ARGO provides a holistic view of a company’s information security program on a single pane of glass. Designed to empower both security professionals and non-technical executives with real-time data to see how vital components of their security program are performing, ARGO has been successfully deployed on customer networks.
“The cybersecurity talent shortage makes it challenging for organizations to build resiliency against cyber threats,” said Ashley Devoto, President and Chief Information Security Officer of CISO Global. “The products we are bringing to market are designed to enable and differentiate our services so our clients keep pace with the evolving threat landscape. With ARGO, we deliver an always-on cybersecurity platform backed by our experts who work as an extension of client teams.”
CISO expects to move additional intellectual property to vCISO LLC on an ongoing basis.

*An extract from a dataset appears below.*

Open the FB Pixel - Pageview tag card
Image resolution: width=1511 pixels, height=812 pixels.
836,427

“The creation of vCISO will allow CISO Global to continue to focus on delivering world class security services while recognizing the value of the intellectual property for our shareholders,” said Jemmett.
AboutCISO Global
CISO Global is an industry leader as a managed cybersecurity and compliance provider. The company is rapidly expanding by acquiring world-class cybersecurity, secured managed services, and compliance companies with top-tier talent that utilize the latest technology to create innovative solutions to protect the most demanding businesses and government organizations against continuing and emerging security threats and compliance obligations.
SafeHarbor Statement
This news release contains certain statements that may be deemed to be forward-looking statements under federal securities laws, and we intend that such forward-looking statements be subject to the safe-harbor created thereby. Such forward-looking statements include, among others, our belief in the capabilities of the ARGO Security Management Platform; our belief in the value of CISO’s intellectual property; and our belief in the design and capability of the products that CISO is bringing to market. These statements are often, but not always, made through the use of words or phrases such as "believes," "expects," "anticipates," "intends," "estimates," “predict,” "plan," “project,” “continuing,” “ongoing,” “potential,” “opportunity,” "will," "may," "look forward," "intend," "guidance," "future" or similar words or phrases. These statements reflect our current views, expectations, and beliefs concerning future events and are subject to substantial risks, uncertainties, and other factors that could cause actual results to differ materially from those reflected by such forward-looking statements. Such factors include, among others, risks related to our ability to raise capital; our ability to increase revenue and cash flow and become profitable; our ability to recruit and retain key talent; our ability to identify and consummate acquisitions; our ability to acquire, attract, and retain clients; and other risks detailed from time to time in the reports filed with the Securities and Exchange Commission, including the Annual Report on Form 10-K for the fiscal year ended December 31, 2022 and the Quarterly Report on Form 10-Q for the quarter ended March 31, 2023. You should not place undue reliance on any forward-looking statements, which speak only as of the date they are made. Except as required by law, we assume no obligation and do not intend to update any forward-looking statements, whether as a result of new information, future developments, or otherwise.